Qui parmi vous, de par sa fonction ou d'une position influente, ne fut-il pas un jour sollicité pour rendre un quelconque service à autrui ? Ou qui n'a pas cherché à l'avoir une fois que toutes les portes lui ont été fermées et tous les recours épuisés ? Il s'agit de vouloir décrocher une intervention, comme on le profère dans le jargon populaire, pour satisfaire les caprices d'un ami, d'un proche ou ceux des siens au détriment de toute impartialité, légalité ou conscience.

On peut dire que cette démarche est profondément ancrée dans notre société. Elle est devenue presque quelque chose quoique de plus de normale, un véritable phénomène de société. Elle s'est banalisée dans toute l'administration en général. Elle est codifiée et admise par tous. Elle possède ses propres règles et ses distinctes démarches. Elle doit surtout être discrète. On ne la prononce pas. On la chuchote à voix presque muette. Elle est dérangeante si elle est évoquée devant d'autres personnes qui ne comprennent pas les rouages des affaires. Elle est comprise sous la table. Les spécialistes la saisissent à l'instant même où l'on mime son geste.

Obtenir par exemple un passeport pour le pèlerinage aux lieux saints par d'autres procédés irréguliers, en contournant subtilement le tirage au sort, ne choque presque personne. Pourtant, il s'agit ici d'aller purifier son âme et ses os à la Mecque par des moyens qui, on peut le dire, sont contradictoires avec les notions de la foi et de la pureté. On n'y pense même pas. C'est le « Mektoub » qui est venu taper à ta porte, te tendre les bras. Tu dois le saisir. Il ne se refuse pas. C'est une issue qui s'est standardisée rituellement en halal.

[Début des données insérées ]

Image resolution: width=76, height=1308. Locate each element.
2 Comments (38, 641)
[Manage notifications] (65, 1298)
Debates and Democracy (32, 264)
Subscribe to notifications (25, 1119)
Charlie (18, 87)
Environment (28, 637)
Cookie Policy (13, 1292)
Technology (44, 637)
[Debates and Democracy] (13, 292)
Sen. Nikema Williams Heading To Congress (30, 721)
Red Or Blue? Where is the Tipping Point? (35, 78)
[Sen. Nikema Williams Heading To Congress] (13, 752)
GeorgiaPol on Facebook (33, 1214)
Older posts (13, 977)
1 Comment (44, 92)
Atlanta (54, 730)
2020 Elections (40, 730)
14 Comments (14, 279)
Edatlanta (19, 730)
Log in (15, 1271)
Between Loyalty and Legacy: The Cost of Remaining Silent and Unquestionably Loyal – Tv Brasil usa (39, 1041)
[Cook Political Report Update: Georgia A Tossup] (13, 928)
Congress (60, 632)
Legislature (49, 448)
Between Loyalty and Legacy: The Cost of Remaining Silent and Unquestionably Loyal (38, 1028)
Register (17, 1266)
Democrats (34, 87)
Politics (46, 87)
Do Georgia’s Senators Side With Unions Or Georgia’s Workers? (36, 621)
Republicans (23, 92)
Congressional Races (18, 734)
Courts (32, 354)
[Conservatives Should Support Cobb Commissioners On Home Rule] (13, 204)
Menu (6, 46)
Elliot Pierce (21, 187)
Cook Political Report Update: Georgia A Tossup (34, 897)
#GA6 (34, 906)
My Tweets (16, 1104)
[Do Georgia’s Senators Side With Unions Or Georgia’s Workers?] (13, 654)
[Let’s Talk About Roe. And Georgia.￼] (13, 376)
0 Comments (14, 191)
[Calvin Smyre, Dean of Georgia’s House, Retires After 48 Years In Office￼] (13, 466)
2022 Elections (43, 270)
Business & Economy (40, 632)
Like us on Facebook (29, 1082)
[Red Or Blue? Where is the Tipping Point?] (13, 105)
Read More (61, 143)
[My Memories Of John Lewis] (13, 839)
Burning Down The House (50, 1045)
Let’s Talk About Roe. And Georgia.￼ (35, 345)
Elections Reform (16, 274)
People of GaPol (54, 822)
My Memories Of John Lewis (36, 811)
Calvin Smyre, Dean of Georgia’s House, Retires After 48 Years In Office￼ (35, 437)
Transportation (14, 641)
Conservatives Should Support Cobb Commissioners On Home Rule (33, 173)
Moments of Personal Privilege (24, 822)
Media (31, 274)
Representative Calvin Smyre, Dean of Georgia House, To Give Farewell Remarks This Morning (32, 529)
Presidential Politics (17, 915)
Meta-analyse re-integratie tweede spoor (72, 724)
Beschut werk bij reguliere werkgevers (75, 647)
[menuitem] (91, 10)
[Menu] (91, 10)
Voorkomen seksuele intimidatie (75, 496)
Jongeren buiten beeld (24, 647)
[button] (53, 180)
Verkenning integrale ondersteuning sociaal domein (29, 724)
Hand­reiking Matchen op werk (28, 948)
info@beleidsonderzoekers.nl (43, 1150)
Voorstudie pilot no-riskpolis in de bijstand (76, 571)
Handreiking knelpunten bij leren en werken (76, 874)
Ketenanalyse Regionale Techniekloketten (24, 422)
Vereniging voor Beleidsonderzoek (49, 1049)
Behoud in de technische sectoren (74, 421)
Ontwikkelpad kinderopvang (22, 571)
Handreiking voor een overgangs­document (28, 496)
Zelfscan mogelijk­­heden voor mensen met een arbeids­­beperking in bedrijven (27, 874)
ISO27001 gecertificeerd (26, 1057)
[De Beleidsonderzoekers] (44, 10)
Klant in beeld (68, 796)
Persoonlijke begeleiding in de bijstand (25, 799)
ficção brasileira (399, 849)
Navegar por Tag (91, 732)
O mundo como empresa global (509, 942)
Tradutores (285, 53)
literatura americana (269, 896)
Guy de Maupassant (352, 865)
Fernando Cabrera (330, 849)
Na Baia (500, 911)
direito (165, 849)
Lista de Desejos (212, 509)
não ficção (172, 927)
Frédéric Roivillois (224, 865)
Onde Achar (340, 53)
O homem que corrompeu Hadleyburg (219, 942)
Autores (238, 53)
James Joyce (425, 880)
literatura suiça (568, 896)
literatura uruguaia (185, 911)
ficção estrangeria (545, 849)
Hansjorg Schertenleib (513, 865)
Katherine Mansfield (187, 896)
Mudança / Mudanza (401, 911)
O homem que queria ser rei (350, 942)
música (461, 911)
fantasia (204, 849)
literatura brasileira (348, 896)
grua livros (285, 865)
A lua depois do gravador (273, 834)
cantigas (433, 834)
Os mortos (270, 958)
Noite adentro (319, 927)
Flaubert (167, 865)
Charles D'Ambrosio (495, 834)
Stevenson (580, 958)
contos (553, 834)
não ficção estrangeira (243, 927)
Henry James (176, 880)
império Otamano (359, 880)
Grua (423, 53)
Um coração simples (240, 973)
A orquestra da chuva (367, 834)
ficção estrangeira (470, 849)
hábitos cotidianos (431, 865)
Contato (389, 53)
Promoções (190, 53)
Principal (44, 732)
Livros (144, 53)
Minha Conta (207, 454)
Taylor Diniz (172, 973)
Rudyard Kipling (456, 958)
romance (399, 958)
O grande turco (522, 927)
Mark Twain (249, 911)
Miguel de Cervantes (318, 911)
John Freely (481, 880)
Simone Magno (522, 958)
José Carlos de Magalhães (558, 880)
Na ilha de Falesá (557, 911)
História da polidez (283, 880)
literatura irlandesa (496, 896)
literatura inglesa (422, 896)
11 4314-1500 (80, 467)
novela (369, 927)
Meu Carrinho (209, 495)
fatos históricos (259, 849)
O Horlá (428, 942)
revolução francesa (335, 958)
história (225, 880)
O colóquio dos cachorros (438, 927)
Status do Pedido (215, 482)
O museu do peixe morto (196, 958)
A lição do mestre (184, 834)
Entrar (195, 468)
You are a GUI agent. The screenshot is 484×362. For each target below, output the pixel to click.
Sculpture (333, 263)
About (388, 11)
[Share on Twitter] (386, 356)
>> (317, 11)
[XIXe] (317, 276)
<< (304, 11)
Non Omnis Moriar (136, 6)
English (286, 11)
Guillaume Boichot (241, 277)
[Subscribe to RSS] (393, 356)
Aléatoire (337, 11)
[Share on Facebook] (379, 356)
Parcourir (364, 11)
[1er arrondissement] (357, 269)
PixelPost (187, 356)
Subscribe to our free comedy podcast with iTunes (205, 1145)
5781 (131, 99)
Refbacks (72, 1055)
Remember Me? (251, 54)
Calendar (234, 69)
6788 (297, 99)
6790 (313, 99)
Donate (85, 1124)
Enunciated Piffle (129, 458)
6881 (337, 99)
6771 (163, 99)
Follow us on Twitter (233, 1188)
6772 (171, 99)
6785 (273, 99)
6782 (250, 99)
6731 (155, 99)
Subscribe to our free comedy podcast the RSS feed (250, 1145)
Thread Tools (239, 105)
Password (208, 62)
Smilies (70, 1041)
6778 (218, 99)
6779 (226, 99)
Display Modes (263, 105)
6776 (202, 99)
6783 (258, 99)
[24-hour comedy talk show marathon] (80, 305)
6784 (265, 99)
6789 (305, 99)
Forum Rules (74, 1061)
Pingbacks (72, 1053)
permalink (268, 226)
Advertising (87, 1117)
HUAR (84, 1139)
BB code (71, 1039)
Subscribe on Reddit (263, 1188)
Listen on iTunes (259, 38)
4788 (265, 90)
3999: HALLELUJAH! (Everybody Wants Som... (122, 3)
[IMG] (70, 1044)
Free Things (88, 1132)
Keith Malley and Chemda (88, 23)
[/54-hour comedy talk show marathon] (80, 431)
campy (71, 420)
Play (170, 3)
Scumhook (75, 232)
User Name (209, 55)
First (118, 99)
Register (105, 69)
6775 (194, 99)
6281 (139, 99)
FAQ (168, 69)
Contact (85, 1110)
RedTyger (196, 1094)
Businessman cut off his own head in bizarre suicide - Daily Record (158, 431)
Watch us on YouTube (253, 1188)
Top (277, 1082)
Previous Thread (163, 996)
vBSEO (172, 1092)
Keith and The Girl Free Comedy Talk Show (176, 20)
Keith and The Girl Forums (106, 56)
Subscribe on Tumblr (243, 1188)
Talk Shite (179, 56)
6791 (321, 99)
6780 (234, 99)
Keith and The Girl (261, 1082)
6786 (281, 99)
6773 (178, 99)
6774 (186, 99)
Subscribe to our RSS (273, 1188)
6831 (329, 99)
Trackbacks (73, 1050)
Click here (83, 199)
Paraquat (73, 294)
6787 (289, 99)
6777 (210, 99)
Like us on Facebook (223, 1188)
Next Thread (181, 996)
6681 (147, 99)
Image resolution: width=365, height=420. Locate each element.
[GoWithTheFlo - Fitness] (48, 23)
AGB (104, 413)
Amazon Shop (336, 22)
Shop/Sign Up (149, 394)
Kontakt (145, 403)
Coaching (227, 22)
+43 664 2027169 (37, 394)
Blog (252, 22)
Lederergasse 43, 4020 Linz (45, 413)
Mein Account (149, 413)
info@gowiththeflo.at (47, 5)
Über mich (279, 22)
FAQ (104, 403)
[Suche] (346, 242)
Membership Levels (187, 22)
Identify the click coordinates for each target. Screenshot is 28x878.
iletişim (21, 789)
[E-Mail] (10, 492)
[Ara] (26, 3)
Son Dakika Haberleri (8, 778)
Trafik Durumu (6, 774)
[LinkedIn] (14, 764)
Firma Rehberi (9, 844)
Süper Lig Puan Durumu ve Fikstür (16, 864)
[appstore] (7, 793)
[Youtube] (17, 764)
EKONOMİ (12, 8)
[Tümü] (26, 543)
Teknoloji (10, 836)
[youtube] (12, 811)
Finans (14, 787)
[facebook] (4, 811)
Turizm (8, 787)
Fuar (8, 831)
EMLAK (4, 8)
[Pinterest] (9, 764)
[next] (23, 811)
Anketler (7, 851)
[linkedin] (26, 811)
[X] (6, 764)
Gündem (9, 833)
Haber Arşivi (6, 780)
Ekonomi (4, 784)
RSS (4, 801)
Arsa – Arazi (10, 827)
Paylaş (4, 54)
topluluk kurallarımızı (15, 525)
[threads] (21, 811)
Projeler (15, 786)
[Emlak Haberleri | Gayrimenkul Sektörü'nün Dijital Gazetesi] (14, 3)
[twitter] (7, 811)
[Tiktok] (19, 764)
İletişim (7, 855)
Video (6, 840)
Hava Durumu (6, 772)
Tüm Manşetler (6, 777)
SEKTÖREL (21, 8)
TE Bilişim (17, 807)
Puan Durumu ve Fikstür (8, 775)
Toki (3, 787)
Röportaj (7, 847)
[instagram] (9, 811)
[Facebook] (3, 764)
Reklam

Ce fléau, si j'ose le qualifier ainsi, s'est même transformé en une incontestable culture de tous les jours dont on n'a ni honte, ni bassesse, ni indignité à l'accomplir. Au contraire, on le vante devant tout le monde pour montrer que c'est la personne sur qui il faut bien compter aux bons moments. Elle possède comme preuves de fortes connaissances et un carnet d'adresses gros comme ça. Elle peut daigner à répondre à toutes les requêtes si elle est quémandée. Elle est là pour vous soulager de toutes vos souffrances bureaucratiques et même si vous n'en avez point le droit. C'est une ascension fulgurante dans la société où les valeurs se sont totalement désintégrées. Elles ne sont plus les mêmes où l'illicite d'hier s'est transformé allègrement en licite aujourd'hui.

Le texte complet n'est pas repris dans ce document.